◆ What you have to do ◆
Extend the news report on China's first population drop in decades, continuing right after its final sentence.

China records 1st population fall in decades as births drop
BEIJING (AP) — For the first time in decades, China has fewer people than it did at the start of last year, according to official figures released Tuesday.
The world’s most populous country has worried for years about an aging citizenry’s effect on its economy and society, but its population was not expected to go into decline for almost a decade.
The National Bureau of Statistics reported that the country had 850,000 fewer people at the end of 2022 than the previous year. The tally includes only the population of mainland China, excluding Hong Kong and Macao as well as foreign residents.
Over one million fewer babies were born than the previous year amid a slowing economy and widespread pandemic lockdowns, according to official figures. The bureau reported 9.56 million births in 2022, compared to 10.62 million in 2021. Deaths rose from 10.14 million to 10.41 million.
It wasn’t immediately clear if the population figures were affected by the COVID-19 outbreak that was first detected in the central Chinese city of Wuhan before spreading around the world. China has been accused by some specialists of underreporting deaths from the virus by blaming them on underlying conditions, but no estimates of the actual number have been published.
China’s population has begun to decline 9-10 years earlier than Chinese officials predicted and the United Nation projected, said Yi Fuxian, a demographer and expert on Chinese population trends at the University of Wisconsin-Madison.
“China has become older before it has become rich,” Yi said.

◆ Given information ◆
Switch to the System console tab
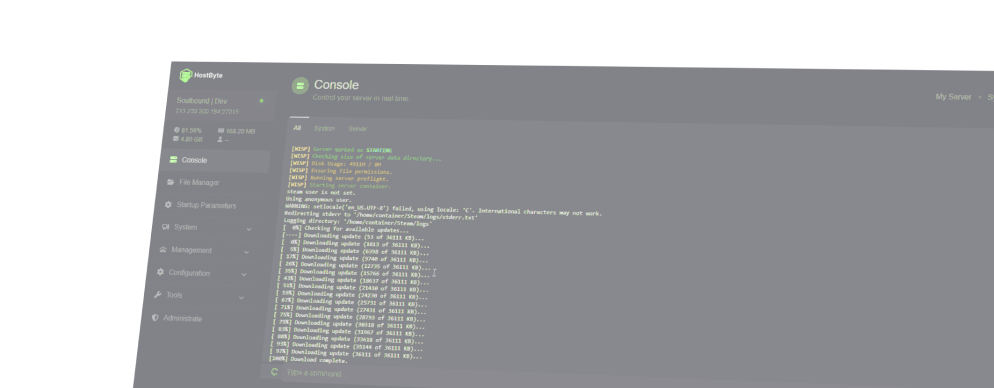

◆ Expected answer ◆
China has sought to bolster its population since officially ending its one-child policy in 2016. Since abandoning the policy, China has sought to encourage families to have second or even third children, with little success, reflecting attitudes in much of east Asia where birth rates have fallen precipitously. In China, the expense of raising children in cities is often cited as a cause.
Men outnumbered women by 722.06 million to 689.69 million, the bureau reported, a result of the one-child policy and a traditional preference for male offspring to carry on the family name.
China has long been the world’s most populous nation, but is expected to soon be overtaken by India, if it has not already. Estimates put India’s population at more than 1.4 billion and continuing to grow.
The last time China is believed to have experienced a population decline was during the Great Leap Forward, a disastrous drive for collective farming and industrialisation launched by then-leader Mao Zedong at the end of the 1950s that produced a massive famine that killed tens of millions of people.
Yi said that, based on his own research, China’s population has actually been declining since 2018, showing the population crisis is “much more severe” than previously thought. China now has one of the lowest fertility rates in the world, comparable only to Taiwan and South Korea, he said.
That means China’s “real demographic crisis is beyond imagination and that all of China’s past economic, social, defense and foreign policies were based on faulty demographic data,” Yi told The Associated Press.
China’s looming economic crisis will be worse than Japan’s, where years of low growth have been blamed in part on a shrinking population, Yi said.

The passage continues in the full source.